# Boruvka's algorithm

 Алгоритм Борувки Sequential algorithm Serial complexity $O(|E|ln(|V|))$ Input data $O(|V| + |E|)$ Output data $O(|V|)$ Parallel algorithm Parallel form height $max O(ln(|V|))$ Parallel form width $O(|E|)$

## 1 Properties and structure of the algorithm

### 1.1 General description of the algorithm

The Borůvka algorithm[1][2] was designed for constructing the minimum spanning tree in a weighted undirected graph.
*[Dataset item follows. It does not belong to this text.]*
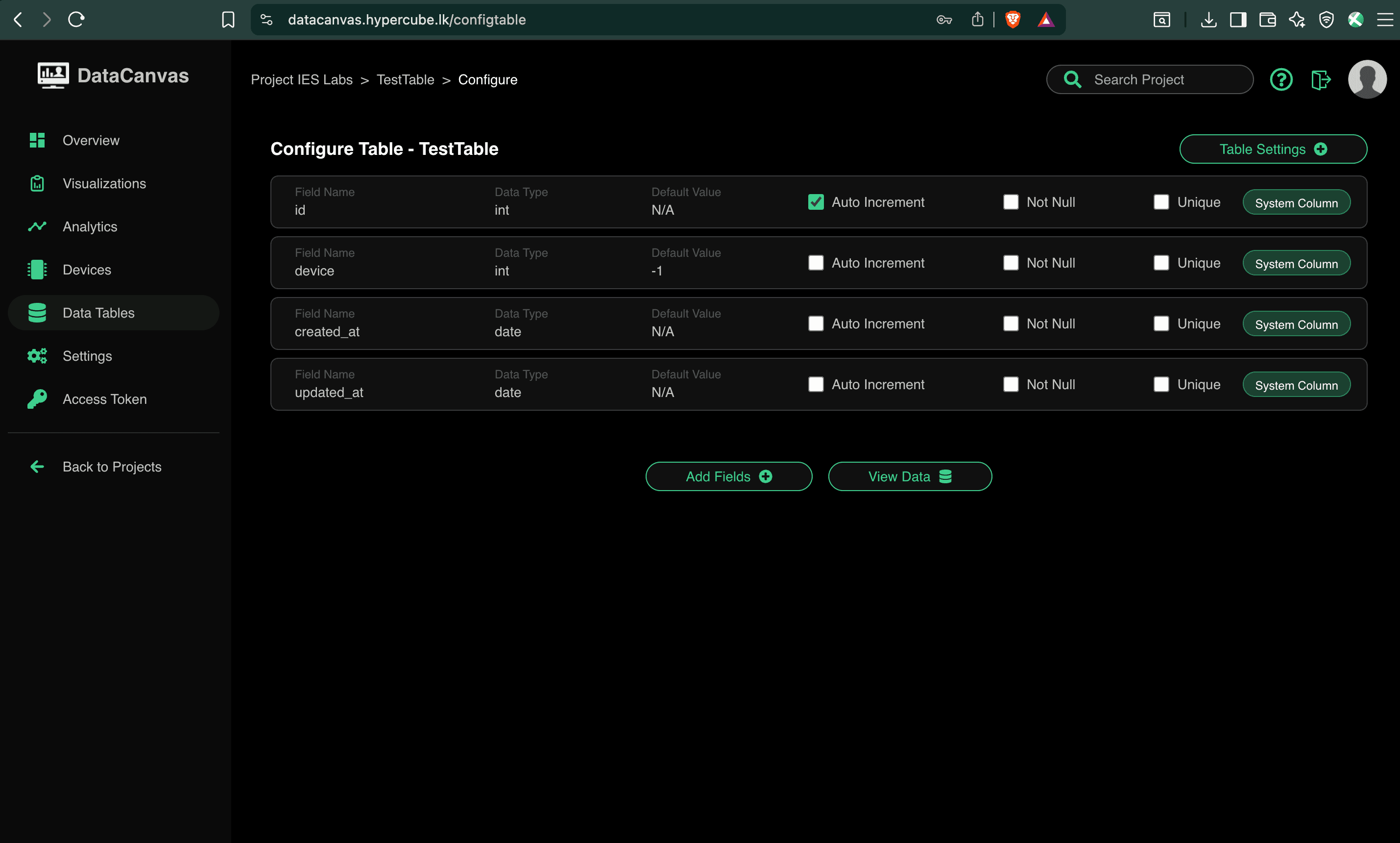Uncheck Auto Increment for the id field
1400x843 pixels.
click(x=816, y=201)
It is well parallelizable and is a foundation of the distributed GHS algorithm.

### 1.2 Mathematical description of the algorithm

Let $G = (V, E)$ be a connected undirected graph with the edge weights $f(e)$. It is assumed that all the edges have distinct weights (otherwise, the edges can be sorted first by weight and then by index).

The Borůvka's algorithm is based on the following two facts:

• Minimum edge of a fragment. Let $F$ be a fragment of the minimum spanning tree, and let $e_F$ be an edge with the least weight outgoing from $F$ (that is, exactly one of its ends is a vertex in $F$). If such an edge $e_F$ is unique, then it belongs to the minimum spanning tree.
• Merging fragments. Let $F$ be a fragment of the minimum spanning tree of $G$, while the graph $G'$ is obtained from $G$ by merging the vertices that belong to $F$. Then the union of $F$ and the minimum spanning tree of $G'$ yields the minimum spanning tree of the original graph $G$.
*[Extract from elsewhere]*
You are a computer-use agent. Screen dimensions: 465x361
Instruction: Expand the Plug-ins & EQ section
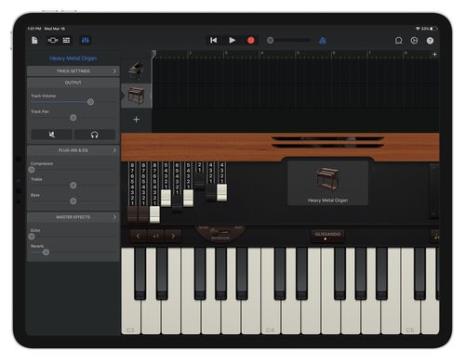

At the start of the algorithm, each vertex of $G$ is a separate fragment. At the current step, the outgoing edge with the least weight (if such an edge exists) is chosen for each fragment. The chosen edges are added to the minimum spanning tree, and the corresponding fragments are merged.

### 1.3 Computational kernel of the algorithm

The basic operations of the algorithm are:

1. Search for the outgoing edge with the least weight in each fragment.
2. Merging fragments.

### 1.4 Macro structure of the algorithm

For a given connected undirected graph, the problem is to find the tree that connects all the vertices and has the minimum total weight.

The classical example (taken from Borůvka's paper) is to design the cheapest electrical network if the price for each piece of electric line is known.

Let $G=(V,E)$ be a connected graph with the vertices $V = ( v_{1}, v_{2}, ..., v_{n} )$ and the edges $E = ( e_{1}, e_{2}, ..., e_{m} )$. Each edge $e \in E$ is assigned the weight $w(e)$.

It is required to construct the tree $T^* \subseteq E$ that connects all the vertices and has the least possible weight among all such trees:

$w(T^* )= \min_T( w(T))$.

The weight of a set of edges is the sum of their weights:

$w(T)=\sum_{e \in T} (w(T))$

If $G$ is not connected, then there is no tree connecting all of its vertices.

In this case, it is required to find the minimum spanning tree for each connected component of $G$. The collection of such trees is called the minimum spanning forest (abbreviated as MSF).

#### 1.4.1 Auxiliary algorithm: system of disjoint sets (Union-Find)

Every algorithm for solving this problem must be able to decide which of the already constructed fragments contains a given vertex of the graph. To this end, the data structure called a «system of disjoint sets» (Union-Find) is used. This structure supports the following two operations:

1. $FIND(v) = w$ – for a given vertex v, returns the vertex w, which is the root of the fragment that contains v. It is guaranteed that u and v belong to the same fragment if and only if $FIND(u) = FIND(v)$.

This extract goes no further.